Top of Data provided

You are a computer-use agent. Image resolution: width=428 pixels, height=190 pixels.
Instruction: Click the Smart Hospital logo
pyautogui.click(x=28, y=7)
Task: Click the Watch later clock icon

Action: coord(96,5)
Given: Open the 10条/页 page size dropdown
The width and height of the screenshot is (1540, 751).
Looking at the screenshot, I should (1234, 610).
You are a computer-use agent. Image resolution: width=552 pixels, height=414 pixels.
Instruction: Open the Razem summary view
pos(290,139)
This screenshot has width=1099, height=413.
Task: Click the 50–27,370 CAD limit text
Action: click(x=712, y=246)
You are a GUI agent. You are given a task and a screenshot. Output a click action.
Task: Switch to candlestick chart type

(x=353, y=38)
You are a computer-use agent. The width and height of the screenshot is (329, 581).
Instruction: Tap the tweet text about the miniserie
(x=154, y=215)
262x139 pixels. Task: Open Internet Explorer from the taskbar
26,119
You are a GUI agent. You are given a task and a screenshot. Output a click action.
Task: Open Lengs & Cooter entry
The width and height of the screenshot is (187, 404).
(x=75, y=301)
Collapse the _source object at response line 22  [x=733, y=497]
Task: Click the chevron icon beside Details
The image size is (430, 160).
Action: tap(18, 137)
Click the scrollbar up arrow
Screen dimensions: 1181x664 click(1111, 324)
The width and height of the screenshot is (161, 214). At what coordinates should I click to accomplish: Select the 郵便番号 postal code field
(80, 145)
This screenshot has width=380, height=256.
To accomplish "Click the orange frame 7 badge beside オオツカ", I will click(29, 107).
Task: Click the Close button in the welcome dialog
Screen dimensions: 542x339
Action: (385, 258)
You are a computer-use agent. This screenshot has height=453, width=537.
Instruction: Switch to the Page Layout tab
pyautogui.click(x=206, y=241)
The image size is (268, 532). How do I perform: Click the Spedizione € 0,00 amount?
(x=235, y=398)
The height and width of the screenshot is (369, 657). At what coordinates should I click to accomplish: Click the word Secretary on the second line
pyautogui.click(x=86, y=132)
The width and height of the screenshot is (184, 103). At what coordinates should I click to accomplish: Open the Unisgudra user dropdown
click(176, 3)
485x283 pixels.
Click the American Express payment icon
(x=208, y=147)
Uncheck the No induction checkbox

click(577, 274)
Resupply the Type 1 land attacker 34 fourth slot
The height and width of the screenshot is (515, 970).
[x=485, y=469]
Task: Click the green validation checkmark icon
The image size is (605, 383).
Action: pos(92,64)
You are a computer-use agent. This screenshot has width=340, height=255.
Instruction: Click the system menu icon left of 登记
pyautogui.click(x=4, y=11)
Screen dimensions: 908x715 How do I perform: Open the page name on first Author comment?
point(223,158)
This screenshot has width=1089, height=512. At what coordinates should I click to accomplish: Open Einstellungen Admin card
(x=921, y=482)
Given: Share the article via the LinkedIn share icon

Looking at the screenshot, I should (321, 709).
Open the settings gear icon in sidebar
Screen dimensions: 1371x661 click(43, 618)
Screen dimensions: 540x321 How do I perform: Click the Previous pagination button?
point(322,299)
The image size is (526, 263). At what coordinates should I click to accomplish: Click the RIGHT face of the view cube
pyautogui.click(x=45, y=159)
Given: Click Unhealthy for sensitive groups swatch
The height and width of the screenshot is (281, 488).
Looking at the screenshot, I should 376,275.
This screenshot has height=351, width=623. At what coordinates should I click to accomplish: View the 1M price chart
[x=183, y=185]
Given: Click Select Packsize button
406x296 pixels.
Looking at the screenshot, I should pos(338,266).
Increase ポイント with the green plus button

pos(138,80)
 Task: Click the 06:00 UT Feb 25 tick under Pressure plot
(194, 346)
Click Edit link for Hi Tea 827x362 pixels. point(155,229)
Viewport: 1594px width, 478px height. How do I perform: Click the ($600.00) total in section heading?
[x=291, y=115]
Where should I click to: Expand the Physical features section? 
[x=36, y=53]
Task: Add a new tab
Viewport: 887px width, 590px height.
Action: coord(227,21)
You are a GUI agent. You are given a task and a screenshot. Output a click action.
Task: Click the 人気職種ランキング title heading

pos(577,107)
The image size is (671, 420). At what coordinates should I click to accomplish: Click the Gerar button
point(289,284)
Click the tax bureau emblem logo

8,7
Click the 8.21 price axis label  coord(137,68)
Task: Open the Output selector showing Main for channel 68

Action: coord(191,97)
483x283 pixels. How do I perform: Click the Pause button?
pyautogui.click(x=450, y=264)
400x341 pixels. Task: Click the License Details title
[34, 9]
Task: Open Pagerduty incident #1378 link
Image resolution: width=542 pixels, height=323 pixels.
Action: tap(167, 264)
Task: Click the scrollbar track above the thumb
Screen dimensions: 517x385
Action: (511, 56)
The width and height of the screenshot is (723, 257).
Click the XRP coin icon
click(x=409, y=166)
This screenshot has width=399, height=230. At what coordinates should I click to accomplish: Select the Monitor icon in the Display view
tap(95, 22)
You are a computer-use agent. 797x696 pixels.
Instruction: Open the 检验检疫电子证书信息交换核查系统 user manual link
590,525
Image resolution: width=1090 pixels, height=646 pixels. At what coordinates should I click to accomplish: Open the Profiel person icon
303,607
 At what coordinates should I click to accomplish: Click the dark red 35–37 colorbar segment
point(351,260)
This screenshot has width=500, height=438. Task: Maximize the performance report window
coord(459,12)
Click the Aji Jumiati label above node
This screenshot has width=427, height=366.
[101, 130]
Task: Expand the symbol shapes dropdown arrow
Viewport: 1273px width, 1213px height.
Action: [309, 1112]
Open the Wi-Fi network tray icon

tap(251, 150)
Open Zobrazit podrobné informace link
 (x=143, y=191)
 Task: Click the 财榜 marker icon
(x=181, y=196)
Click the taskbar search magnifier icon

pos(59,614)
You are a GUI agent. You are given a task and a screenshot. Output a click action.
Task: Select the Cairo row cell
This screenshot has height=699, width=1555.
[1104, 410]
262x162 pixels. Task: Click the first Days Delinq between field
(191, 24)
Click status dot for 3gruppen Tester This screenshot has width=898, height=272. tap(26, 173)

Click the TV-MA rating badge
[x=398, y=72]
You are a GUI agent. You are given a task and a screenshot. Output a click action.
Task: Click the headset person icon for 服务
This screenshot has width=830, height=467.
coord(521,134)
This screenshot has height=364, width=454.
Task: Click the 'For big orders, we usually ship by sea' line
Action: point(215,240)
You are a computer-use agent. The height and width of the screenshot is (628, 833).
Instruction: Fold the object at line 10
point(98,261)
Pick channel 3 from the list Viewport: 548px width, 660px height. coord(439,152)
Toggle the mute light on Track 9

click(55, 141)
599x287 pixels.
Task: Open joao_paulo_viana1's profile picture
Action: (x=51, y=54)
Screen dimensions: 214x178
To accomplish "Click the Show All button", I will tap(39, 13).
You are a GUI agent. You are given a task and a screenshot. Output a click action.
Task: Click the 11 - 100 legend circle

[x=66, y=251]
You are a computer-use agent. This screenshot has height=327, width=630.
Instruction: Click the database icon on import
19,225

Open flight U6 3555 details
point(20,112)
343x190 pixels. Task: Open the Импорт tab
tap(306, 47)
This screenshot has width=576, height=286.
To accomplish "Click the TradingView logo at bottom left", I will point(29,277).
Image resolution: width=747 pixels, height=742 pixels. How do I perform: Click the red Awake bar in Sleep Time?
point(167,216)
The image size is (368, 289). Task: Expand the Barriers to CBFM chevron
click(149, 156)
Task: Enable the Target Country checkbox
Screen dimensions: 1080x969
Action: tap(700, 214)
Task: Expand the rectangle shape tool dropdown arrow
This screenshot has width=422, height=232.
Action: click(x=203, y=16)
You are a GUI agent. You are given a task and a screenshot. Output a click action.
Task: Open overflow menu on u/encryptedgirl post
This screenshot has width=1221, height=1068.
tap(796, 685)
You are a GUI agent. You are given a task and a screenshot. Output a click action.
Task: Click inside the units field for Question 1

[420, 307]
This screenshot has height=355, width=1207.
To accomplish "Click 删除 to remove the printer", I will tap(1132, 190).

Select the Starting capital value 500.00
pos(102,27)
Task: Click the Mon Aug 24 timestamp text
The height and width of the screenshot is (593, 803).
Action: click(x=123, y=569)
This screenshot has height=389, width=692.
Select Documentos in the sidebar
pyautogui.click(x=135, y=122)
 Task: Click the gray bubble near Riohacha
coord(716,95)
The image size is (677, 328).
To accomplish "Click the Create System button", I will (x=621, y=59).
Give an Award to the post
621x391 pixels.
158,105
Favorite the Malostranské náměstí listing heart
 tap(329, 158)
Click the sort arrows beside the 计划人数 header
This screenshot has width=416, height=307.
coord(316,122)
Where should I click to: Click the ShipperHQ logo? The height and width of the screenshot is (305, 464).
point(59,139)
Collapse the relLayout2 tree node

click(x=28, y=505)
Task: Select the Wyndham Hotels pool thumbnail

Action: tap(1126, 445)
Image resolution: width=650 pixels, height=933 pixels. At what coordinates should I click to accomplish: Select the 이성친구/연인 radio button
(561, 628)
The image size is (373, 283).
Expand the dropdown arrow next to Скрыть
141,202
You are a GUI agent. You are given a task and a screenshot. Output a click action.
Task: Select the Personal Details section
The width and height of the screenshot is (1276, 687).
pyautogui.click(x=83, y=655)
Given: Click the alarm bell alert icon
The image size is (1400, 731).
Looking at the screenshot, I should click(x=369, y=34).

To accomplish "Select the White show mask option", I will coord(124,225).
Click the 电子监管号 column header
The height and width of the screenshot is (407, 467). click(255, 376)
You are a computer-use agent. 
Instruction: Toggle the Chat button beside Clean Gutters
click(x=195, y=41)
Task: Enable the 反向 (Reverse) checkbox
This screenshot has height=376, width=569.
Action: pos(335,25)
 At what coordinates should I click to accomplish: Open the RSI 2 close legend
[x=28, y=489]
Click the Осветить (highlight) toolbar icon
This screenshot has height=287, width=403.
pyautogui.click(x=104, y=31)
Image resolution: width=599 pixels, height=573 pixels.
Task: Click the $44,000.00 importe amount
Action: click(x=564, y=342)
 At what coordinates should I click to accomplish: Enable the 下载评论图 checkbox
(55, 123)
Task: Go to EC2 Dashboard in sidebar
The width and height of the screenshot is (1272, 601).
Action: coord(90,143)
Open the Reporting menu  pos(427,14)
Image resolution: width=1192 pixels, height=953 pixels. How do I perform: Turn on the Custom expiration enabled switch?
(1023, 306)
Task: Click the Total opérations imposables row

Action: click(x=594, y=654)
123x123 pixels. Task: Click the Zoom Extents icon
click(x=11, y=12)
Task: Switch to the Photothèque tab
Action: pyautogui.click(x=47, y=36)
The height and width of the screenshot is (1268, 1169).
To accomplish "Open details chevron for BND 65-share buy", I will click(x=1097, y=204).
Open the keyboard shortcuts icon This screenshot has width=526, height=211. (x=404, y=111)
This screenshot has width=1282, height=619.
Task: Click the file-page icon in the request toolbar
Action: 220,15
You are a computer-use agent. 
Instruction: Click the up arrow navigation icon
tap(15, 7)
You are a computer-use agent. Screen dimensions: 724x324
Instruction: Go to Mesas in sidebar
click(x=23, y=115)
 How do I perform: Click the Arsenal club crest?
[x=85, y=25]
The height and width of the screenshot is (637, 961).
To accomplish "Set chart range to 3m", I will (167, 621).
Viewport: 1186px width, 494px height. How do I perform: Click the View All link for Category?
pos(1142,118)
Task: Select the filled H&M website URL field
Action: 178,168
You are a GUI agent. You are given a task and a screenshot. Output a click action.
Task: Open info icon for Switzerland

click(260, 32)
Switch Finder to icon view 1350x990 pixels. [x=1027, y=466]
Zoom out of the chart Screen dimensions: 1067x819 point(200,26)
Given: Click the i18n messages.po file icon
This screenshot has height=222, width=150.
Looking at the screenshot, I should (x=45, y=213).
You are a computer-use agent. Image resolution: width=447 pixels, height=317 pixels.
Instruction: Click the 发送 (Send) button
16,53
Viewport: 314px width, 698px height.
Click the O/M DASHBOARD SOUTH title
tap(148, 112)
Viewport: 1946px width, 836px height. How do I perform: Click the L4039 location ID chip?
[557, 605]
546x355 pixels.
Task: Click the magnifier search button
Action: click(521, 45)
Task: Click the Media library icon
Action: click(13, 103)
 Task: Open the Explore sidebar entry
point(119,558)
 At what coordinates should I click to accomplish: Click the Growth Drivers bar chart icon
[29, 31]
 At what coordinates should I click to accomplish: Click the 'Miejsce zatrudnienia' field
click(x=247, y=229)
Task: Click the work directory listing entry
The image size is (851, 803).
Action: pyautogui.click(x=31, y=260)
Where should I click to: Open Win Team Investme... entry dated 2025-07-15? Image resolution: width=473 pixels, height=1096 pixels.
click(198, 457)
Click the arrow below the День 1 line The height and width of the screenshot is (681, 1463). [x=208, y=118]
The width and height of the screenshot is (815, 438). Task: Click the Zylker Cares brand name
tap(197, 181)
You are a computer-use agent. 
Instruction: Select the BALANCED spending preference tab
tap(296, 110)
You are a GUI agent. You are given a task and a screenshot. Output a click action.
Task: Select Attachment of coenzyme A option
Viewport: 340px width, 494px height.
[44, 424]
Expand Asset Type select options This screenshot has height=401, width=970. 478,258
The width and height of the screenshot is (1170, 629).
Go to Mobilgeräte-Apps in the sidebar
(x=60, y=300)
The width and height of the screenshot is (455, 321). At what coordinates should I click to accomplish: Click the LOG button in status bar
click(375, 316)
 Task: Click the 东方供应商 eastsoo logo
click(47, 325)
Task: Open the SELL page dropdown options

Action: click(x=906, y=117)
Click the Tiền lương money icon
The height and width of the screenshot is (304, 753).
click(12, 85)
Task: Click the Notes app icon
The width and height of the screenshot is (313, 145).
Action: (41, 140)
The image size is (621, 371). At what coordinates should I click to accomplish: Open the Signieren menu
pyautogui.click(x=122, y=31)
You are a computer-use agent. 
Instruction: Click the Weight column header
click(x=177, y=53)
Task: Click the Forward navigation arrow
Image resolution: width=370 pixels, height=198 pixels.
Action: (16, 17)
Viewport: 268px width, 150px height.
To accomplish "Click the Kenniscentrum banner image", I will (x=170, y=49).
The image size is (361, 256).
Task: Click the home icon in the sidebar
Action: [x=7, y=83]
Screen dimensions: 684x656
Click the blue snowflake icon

Bottom of Data provided

**Required work:** Up to and including the line with "Given: Open the 10条/页 page size dropdown", output each line of the entries above exactly, starting from the first.

**Response:**
You are a computer-use agent. Image resolution: width=428 pixels, height=190 pixels.
Instruction: Click the Smart Hospital logo
pyautogui.click(x=28, y=7)
Task: Click the Watch later clock icon

Action: coord(96,5)
Given: Open the 10条/页 page size dropdown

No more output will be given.